Conversas gravadas por ex-secretário de Witzel são peça chave em acordo de delação

Sábado, 15 de Agosto de 2020 


Conversas gravadas por ex-secretário de Witzel são peça chave em acordo de delação
Foto: Reprodução/Metrópoles

Conversas com políticos, gravadas pelo ex-secretário de Saúde do Rio de Janeiro, Edmar Santos, são parte fundamental do acordo de delação premiada que firmou com a Procuradoria geral da República (PGR), no âmbito das investigações de um suposto esquema de desvios de verbas em compras emergenciais para o combate à Covid-19. De acordo com O Globo, ele teria gravado diálogos com o governador Wilson Witzel e o pastor Everaldo Dias Pereira, presidente do PSC. 


A reportagem afirma que Edmar iniciou as gravações após vir á tona o escândalo do superfaturamento de contratos na pasta que comandava.
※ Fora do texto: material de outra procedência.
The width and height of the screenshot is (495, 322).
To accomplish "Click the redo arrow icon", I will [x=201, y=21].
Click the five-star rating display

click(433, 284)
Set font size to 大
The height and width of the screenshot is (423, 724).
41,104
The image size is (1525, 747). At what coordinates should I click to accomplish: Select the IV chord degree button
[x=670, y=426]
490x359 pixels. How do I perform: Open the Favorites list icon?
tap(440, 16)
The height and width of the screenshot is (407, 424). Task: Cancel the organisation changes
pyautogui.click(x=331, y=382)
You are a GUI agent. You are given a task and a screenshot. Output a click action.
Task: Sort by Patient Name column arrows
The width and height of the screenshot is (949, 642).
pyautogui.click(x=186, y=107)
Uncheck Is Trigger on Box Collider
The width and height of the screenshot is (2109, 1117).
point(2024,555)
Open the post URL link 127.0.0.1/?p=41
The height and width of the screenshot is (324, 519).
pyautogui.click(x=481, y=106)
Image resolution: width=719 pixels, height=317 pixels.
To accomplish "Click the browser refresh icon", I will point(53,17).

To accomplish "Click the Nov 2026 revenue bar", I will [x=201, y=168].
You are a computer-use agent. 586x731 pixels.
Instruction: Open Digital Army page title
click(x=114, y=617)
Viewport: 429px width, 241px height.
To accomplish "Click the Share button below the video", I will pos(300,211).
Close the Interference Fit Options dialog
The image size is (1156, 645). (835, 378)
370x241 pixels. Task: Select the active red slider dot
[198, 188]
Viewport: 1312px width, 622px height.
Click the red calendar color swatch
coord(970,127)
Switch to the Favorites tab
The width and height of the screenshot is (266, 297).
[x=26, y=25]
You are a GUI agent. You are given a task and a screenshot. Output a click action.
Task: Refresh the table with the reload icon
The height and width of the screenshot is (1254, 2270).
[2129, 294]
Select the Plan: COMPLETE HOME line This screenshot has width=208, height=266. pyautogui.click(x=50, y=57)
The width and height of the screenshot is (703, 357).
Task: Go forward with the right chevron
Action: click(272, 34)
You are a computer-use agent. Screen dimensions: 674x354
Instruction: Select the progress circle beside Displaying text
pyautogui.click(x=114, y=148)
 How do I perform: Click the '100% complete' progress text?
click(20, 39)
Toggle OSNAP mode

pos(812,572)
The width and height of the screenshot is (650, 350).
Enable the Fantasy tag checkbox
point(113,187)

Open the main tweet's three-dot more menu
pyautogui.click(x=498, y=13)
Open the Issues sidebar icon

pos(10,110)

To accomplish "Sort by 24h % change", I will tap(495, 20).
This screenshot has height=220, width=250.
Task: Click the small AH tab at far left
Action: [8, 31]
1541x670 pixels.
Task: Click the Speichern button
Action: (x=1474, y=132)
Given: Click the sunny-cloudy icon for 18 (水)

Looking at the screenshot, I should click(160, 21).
O teor das conversas é mantido sob sigilo. 


Edmar foi preso no dia 10 de julho, sob a acusação de ser um dos chefes de um esquema de corrupção que teria desviado R$ 1 bilhão em compras durante a pandemia. Uma série de denúncias sobre superfaturamento e direcionamento de editais foi feita na gestão do ex-secretário. 


De sete hospitais de campanha, somente dois foram inaugurados, ainda assim, com capacidade abaixo da prevista. Mil respiradores para pacientes em estado grave, pelos quais o estado pagou R$ 36 milhões, nunca chegaram. Desse total, apenas 52 foram entregues, e nenhum era adequado para o tratamento da Covid-19. 


Ao jornal, a assessoria de Witzel frisou que ele não foi informado sobre o conteúdo da delação premiada de Edmar e que jamais teve, em toda a sua gestão, “qualquer conversa que não fosse a respeito de assuntos governamentais e de interesse da população fluminense com o ex-secretário de Saúde ou com qualquer outro integrante do governo”. 


O pastor Everaldo, presidente do partido do governador, também afirmou que desconhece detalhes do acordo firmado pelo ex-secretário com a PGR, mas disse que está à disposição das autoridades para prestar os esclarecimentos necessários.


Para firmar o acordo com a PGR, que pode livrá-lo da denúncia, Edmar também se prontificou a devolver R$ 8,5 milhões aos cofres públicos. Esse foi o valor encontrado em espécie durante as ações de busca e apreensão da operação Mercadores do Caos, conduzida pelo Ministério Público estadual.